Setting up a demo for your WordPress themes is a common task, probably the most important task, if you have a premium WordPress themes business. There are several technical stuff you have to care about such as setting up the content, theme options, upload images. But that’s not all. This post will show you 3 problems that most theme authors forget. And of course, how to solve them.

1. Do not let Google index your demo sites

This is the biggest problem that you should fix immediately. But why do you need to tell Google to not index your demo sites? Well, there are several major issues such as:

  • You will receive a massive attacks from bots by crawling your websites. Instead of reserving your server / hosting resources for real users, you’re wasting it for bots with no purpose of purchasing your themes.
  • You will receive a massive attacks from hackers. When Google index your site, it will be visible to hackers. And then you will receive some crappy pings, trackbacks. Probably something worse like brute force attacks or XML-PRC attacks. Again, you’re wasting your server resources for nothing. And worse than that, you might be hacked!
  • You will receive harmful backlinks. As the demo sites has no valuable content, links from those sites (to your business site) are crappy. They will harm you in term of SEO. Someday, you wonder why traffic to your business sites decreases, this is one answer.

So, it’s better to not index your websites, isn’t it? How to do that?

There are many ways to do that. Here are 3 ways:

1.1. Disable Search Engine Visibility Option

Go to Settings → Reading and tick the checkbox “Search Engine Visibility”:

Disable search engine visibility
Disable search engine visibility

As described clearly, this option discourages search engines from indexing your site.

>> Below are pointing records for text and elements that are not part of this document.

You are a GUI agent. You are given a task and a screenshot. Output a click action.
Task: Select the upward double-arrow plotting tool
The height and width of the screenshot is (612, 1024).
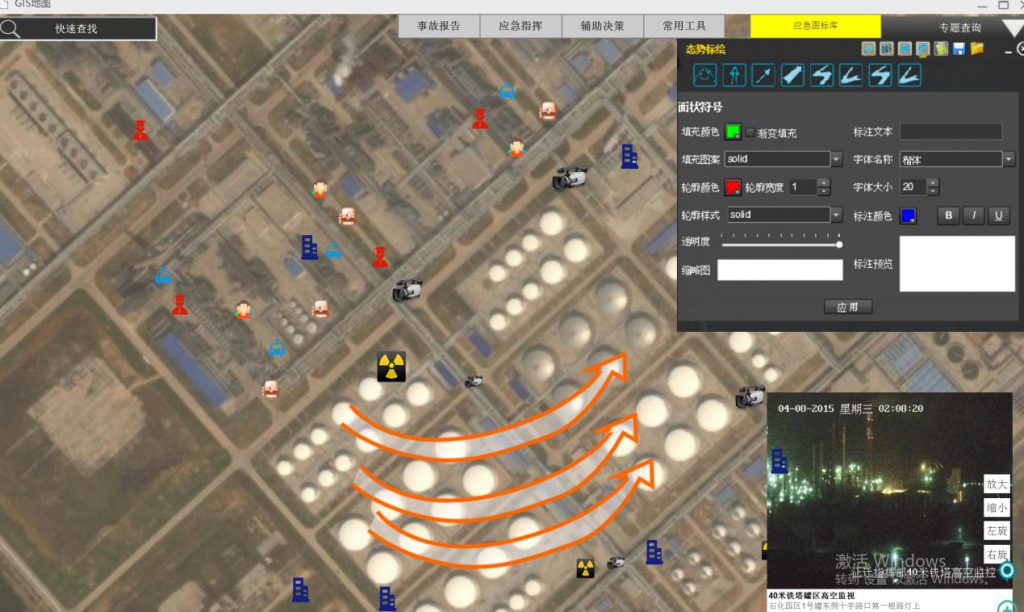(735, 75)
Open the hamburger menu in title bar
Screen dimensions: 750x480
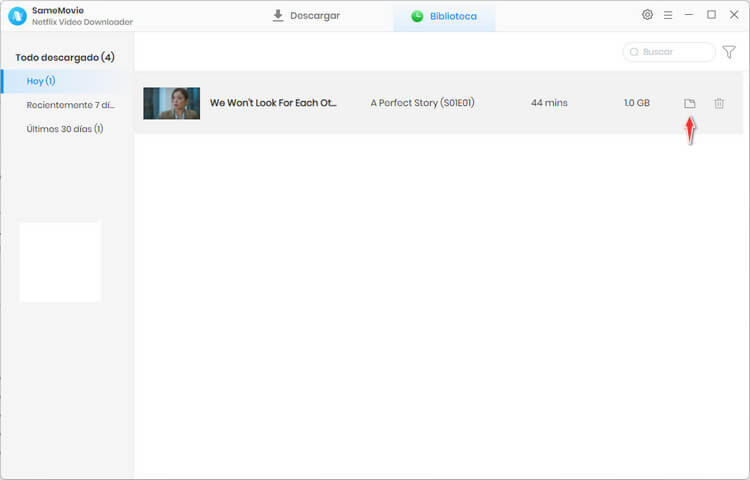[668, 15]
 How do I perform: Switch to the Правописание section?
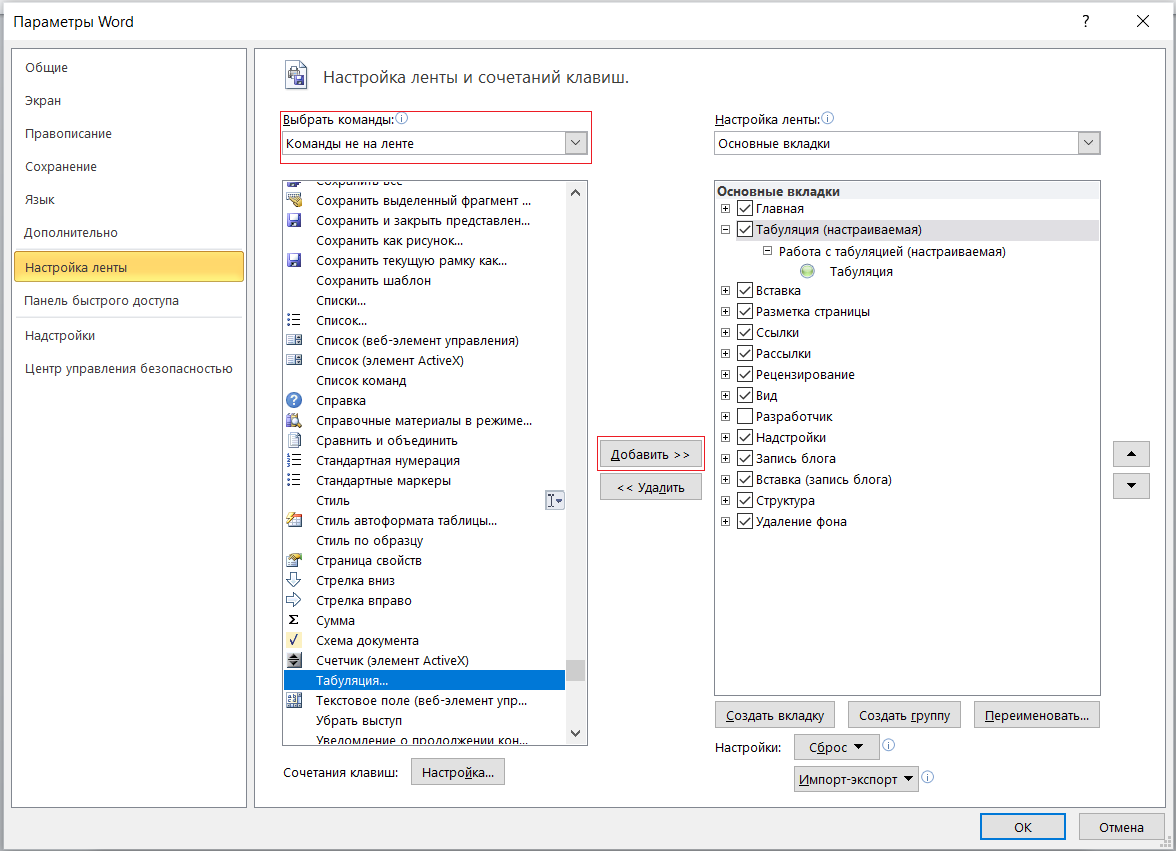tap(68, 133)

1.2. Using robots.txt File

A robots.txt file is a file at the root of your site that indicates those parts of your site you don’t want accessed by search engine crawlers. Using robots.txt, you can tell the bots to not access to some parts or the whole of your sites.

To disable the whole site, create a file robots.txt at the root of your website and put the following content:

User-agent: *
Disallow: /

1.3. Using Robots Meta Tags

Another way to tell robots to stay away from website is using meta tags. All we need to do is put the following code in the <head> section of your site:

<meta name="robots" content="noindex, nofollow">

But doing that manually is a bad idea. As you’re setting up demo sites for WordPress themes, you can hook to wp_head to output it.

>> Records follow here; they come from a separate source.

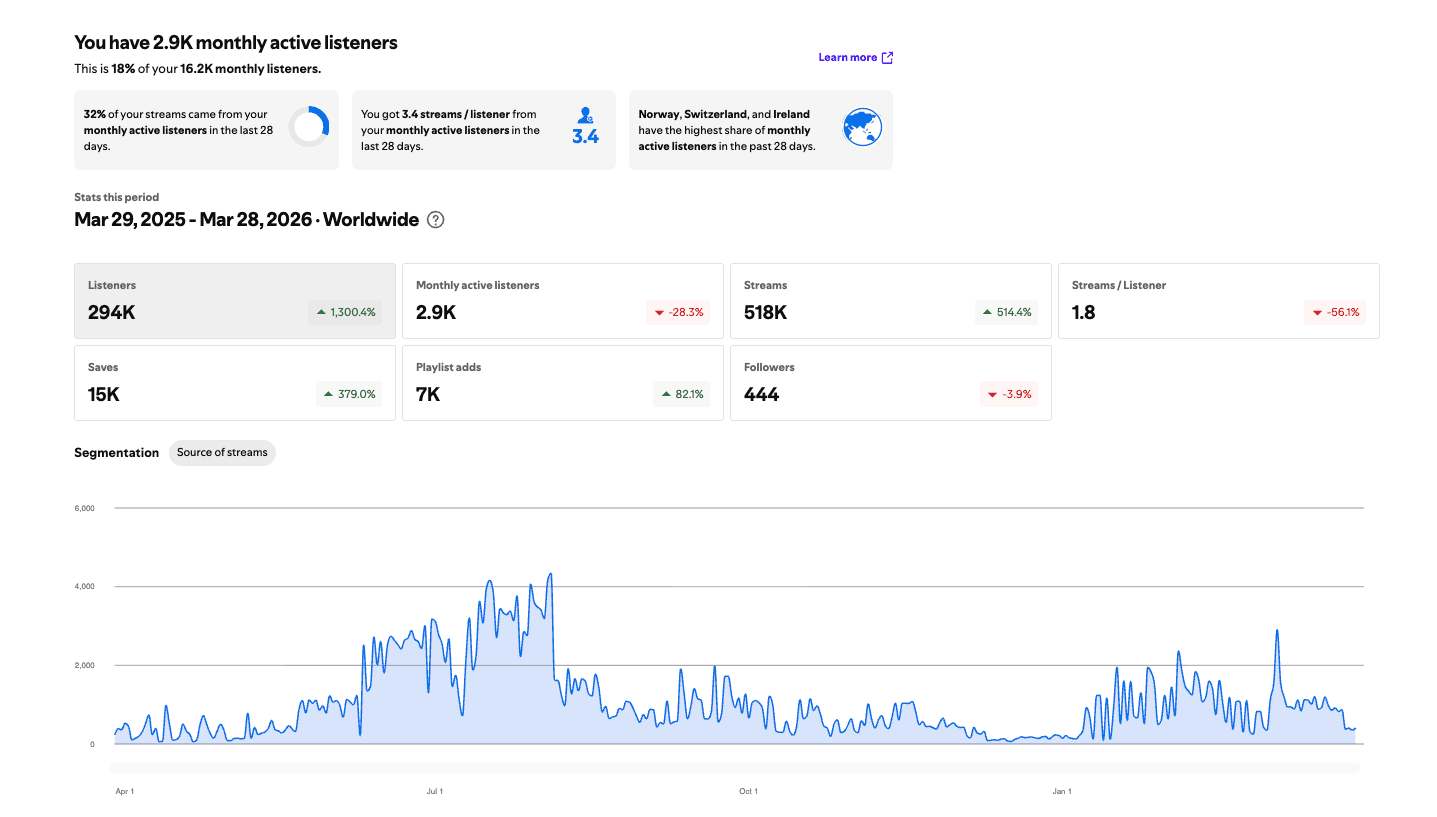1437x817 pixels.
Task: Click the red down arrow in Followers card
Action: point(993,395)
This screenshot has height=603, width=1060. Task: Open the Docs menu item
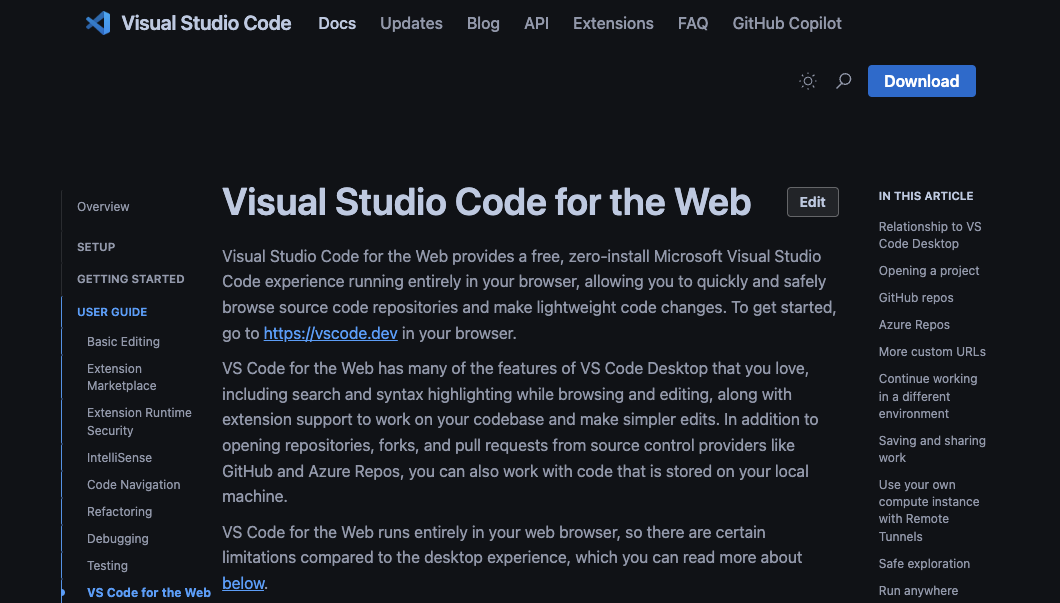click(336, 23)
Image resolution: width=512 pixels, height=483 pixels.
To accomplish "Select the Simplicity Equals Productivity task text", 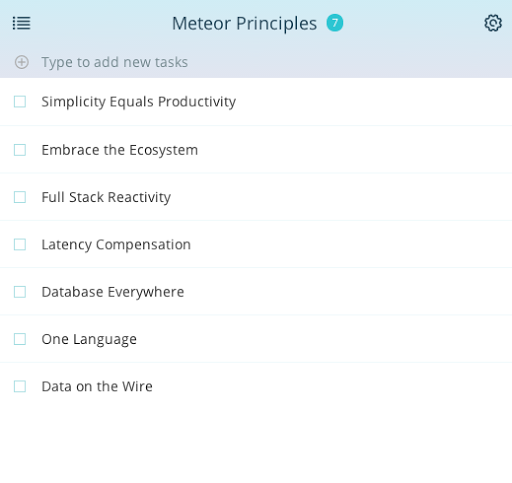I will tap(139, 102).
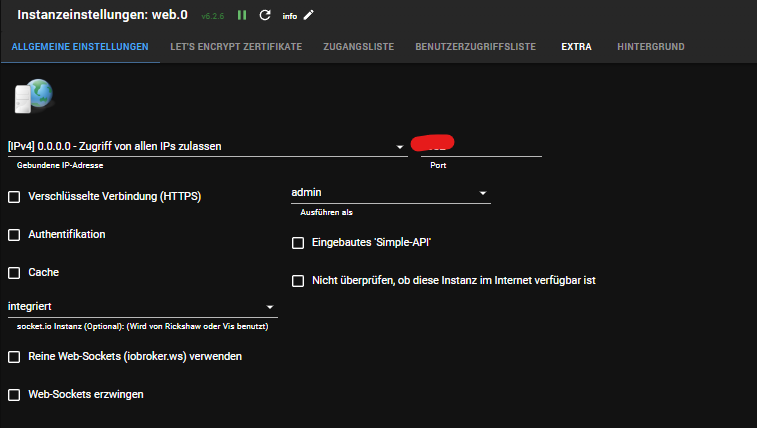Image resolution: width=757 pixels, height=428 pixels.
Task: Click the pencil edit icon in the header
Action: [x=309, y=15]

The best way to hook to wp_head is creating a Must-Use Plugin. Basically, a must use plugin is a PHP file put in the wp-content/mu-plugins folder and is always loaded when WordPress runs. So, in this situation, just create a file named demos.php in that folder and put the following code:

add_action( 'wp_head', function() {
    echo '<meta name="robots" content="noindex,nofollow">';
} );

2. Disable Comment Posting But Still Show Comment Form

Comment is a very popular way to attack your website. By using some automation tools, you can get hundreds to thousands spam comments per day. Stopping comments save you a lot of database space and CPU from handling them.

You can easily disable comments in Settings → Discussion. However, this method has a problem: the comment form doesn’t show at all. And it might be bad for your demo sites, cause you need to show how your themes work with comments.

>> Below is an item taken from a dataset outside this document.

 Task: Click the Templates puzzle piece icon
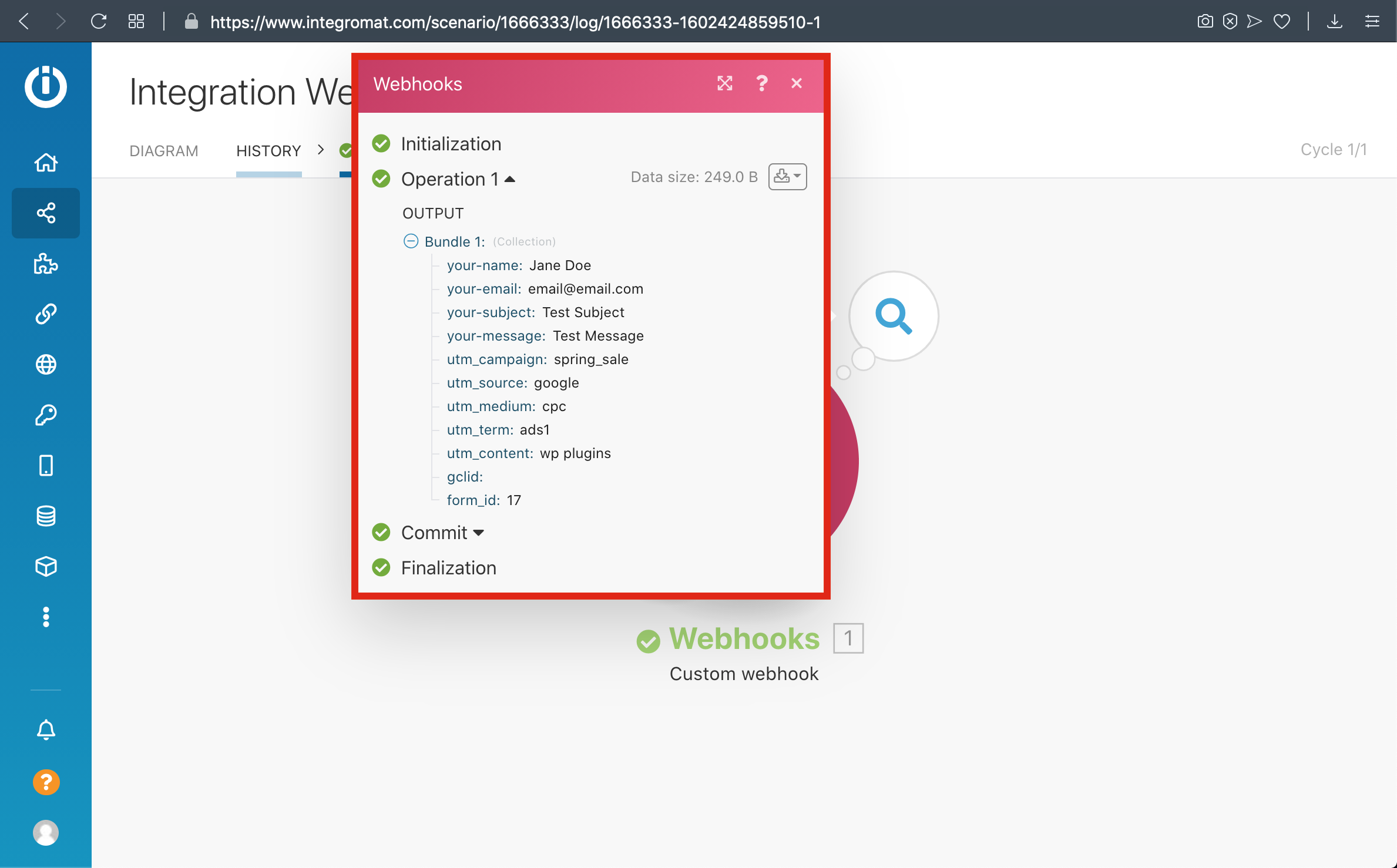tap(46, 264)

So, in this situation, we can use a hook to stop comment from being processed. That means the comment form still display on your pages, but whenever someone submit a comment, WordPress immediately stops processing it. No data is inserted in the database.

We’ll continue using the must-use plugin method above, cause we need some code. Just open the file demos.php again and add the following code:

add_action( 'pre_comment_on_post', function() {
    wp_die( 'Sorry, this demo is used only for presentation purpose. We do not allow comments here.' );
} );

The hook pre_comment_on_post is documented here (although not much info, actually). It fires before a comment is processed. We use wp_die to stop immediately, cause we don’t want any comment, either from users nor bots. Normal users will see the message and understand why we do that.

3. Disable Emails

Contact page seems to be a very common page that must be setup in almost all demos. Contact page has a contact form and where there is a form, there is a way to attack. Automated bots will keep submitting the contact forms with crappy content: suggestion for buying viagra, SEO link building, re-design your website (thanks, I’m selling WordPress themes!). Sometimes, real users submit pre-sale questions, but not too many. So it’s a good idea to stop contact forms from sending emails.

There are several ways to disable emails on WordPress. You can hook to PHPMailer to die. But I found the easiest way (and probably the fastest way) is overriding wp_mail function. The wp_mail is a pluggable function, which means it’s replaceable. These functions let you override certain core functions via plugins. WordPress loads the built-in functions only if they are undefined after all plugins have been loaded.

So, to do that, simply register a wp_mail function in our must-use plugin demos.php file by putting the following code:

function wp_mail( $to, $subject, $message, $headers = '', $attachments = [] ) {
    return true;

Here we return true to tell WordPress emails are sent successfully (they are not, actually) and WordPress can continues its work such as display a successful message to users. That might makes real users think the contact form is working well.

I’ve been using these small tips for a while and they work well. No more high CPU load. No more spam emails. Everything is better than it was. If you’re having premium WordPress themes business and have good tips on setting up the demos site, please share in the comments.